# Dang Gas Cans!



## azmike (Jan 4, 2015)

Not everything I have is diesel, I needed fuel in the Polaris quad. My new gas can is a giant PITA! Not much gas comes out but the nozzle dribbles on my boots etc.... Were the old cans so dangerous that we need these awful "improvements"!


----------



## snowball (Feb 7, 2015)

I know what your say'n Mike, don't you just hate those new ones with the vent in the nozzle they are slower than all get out and after you use the 5 times the junk seal starts leaking. I think the old ones with the vent were good just that some simple people didn't know enough to keep the cap on the vent. just takes retards and a good lawyer to screw up something simple. Those cans PO me Too!!!


----------



## deadmoose (Oct 30, 2011)

Read up on the downfall of Blitz. Litigation took them out.

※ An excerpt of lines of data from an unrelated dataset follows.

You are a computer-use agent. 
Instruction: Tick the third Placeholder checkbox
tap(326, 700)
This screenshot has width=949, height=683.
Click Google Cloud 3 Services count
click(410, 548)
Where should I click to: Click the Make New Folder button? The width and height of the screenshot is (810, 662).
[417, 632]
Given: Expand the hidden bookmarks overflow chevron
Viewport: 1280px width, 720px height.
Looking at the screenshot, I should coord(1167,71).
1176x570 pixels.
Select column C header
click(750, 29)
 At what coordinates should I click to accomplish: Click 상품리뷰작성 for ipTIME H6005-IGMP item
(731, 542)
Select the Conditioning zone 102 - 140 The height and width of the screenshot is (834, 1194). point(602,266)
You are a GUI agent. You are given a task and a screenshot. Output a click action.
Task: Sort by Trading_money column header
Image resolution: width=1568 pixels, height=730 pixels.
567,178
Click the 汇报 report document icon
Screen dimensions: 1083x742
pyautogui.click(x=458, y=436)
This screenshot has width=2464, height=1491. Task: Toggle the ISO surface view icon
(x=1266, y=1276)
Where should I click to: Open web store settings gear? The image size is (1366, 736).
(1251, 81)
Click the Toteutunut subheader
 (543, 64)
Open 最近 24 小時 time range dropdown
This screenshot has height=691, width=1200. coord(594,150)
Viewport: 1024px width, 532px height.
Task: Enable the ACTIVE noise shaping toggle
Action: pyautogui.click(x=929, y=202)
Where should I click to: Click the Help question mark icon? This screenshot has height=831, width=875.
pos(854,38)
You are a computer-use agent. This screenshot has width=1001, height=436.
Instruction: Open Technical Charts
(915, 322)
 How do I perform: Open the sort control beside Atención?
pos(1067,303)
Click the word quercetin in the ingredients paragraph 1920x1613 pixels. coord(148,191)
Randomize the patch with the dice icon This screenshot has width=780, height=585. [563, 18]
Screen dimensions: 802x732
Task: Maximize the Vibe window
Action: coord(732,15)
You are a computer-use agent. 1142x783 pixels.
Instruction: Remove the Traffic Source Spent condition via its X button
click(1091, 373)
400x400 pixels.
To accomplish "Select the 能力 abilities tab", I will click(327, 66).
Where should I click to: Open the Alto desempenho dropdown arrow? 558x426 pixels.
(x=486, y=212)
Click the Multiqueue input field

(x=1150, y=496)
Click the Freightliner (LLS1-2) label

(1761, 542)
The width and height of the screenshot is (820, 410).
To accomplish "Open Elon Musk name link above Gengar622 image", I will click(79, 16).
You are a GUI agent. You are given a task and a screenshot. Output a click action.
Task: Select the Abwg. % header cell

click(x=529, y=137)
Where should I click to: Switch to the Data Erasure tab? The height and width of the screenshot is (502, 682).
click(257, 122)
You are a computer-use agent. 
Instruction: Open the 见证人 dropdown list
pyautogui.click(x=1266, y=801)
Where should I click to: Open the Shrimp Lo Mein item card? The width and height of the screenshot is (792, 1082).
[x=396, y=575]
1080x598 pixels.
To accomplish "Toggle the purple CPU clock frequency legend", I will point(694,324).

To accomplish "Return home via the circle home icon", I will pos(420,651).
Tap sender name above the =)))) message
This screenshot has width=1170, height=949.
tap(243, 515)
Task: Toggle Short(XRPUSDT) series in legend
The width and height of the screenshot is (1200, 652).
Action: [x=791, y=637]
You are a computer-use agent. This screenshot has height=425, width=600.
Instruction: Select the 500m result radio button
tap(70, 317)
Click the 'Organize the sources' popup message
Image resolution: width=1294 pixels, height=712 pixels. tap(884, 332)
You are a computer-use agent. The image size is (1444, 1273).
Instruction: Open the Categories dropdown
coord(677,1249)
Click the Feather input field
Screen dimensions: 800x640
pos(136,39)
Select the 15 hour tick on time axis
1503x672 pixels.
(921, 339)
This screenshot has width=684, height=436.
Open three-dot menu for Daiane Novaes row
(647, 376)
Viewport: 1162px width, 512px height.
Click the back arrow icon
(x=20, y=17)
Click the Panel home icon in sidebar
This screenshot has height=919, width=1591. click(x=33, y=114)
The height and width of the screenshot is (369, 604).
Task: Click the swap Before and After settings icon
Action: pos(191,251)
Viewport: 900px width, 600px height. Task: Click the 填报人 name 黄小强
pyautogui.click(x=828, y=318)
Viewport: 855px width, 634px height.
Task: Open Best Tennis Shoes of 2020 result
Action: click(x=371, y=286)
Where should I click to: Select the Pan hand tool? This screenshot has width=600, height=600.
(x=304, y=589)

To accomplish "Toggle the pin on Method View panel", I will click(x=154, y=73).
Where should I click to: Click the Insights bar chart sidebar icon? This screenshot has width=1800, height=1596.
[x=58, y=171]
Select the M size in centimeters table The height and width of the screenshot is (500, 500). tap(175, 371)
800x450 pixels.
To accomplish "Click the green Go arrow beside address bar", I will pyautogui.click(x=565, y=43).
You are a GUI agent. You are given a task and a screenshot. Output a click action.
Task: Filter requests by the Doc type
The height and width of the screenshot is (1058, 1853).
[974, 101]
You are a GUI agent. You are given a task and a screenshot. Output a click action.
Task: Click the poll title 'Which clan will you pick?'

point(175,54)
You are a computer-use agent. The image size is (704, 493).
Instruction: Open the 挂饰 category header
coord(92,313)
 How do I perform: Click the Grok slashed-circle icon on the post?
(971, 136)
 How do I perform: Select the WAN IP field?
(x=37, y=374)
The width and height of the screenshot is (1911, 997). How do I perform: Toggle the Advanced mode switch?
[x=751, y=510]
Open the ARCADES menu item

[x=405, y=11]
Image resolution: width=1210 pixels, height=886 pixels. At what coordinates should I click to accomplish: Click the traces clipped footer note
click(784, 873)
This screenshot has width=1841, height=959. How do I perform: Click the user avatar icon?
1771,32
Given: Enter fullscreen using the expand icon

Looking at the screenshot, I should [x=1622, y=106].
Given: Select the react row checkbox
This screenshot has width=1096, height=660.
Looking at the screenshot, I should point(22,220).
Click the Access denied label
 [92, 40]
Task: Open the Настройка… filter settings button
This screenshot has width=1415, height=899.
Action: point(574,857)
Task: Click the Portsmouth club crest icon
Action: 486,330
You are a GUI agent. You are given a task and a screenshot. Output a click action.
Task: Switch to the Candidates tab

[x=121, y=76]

After much frustration searching (i fill my diesel in cans as well) i found Jegs. First added their vents to my vent free cans. The newer ones that are spillproof are fubar. Even with a vent and modifying the spout it is too slow.

Buy these: 
http://www.jegs.com/webapp/wcs/stores/servlet/m20ProductDisplayView?catalogId=10002&langId=-1&productId=88956&storeId=10001&pgGrp=catNav

Available in ure favorite color (red blue yellow white).

Buying their spout is worth it. I have one spout with a bigger diameter. Pours quick.


----------



## IHCman (Aug 27, 2011)

Sportsmansguide.com has a fuel spout/ vent kit that may work to convert those new spillproof POS cans back to the old style that worked. I've not tried these kits yet but want to. Kinda concerned about the vent replacement though as it sounds like it pushes in to 1/2" hole. Worried that that push in vent might leak.


----------



## somedevildawg (Jun 20, 2011)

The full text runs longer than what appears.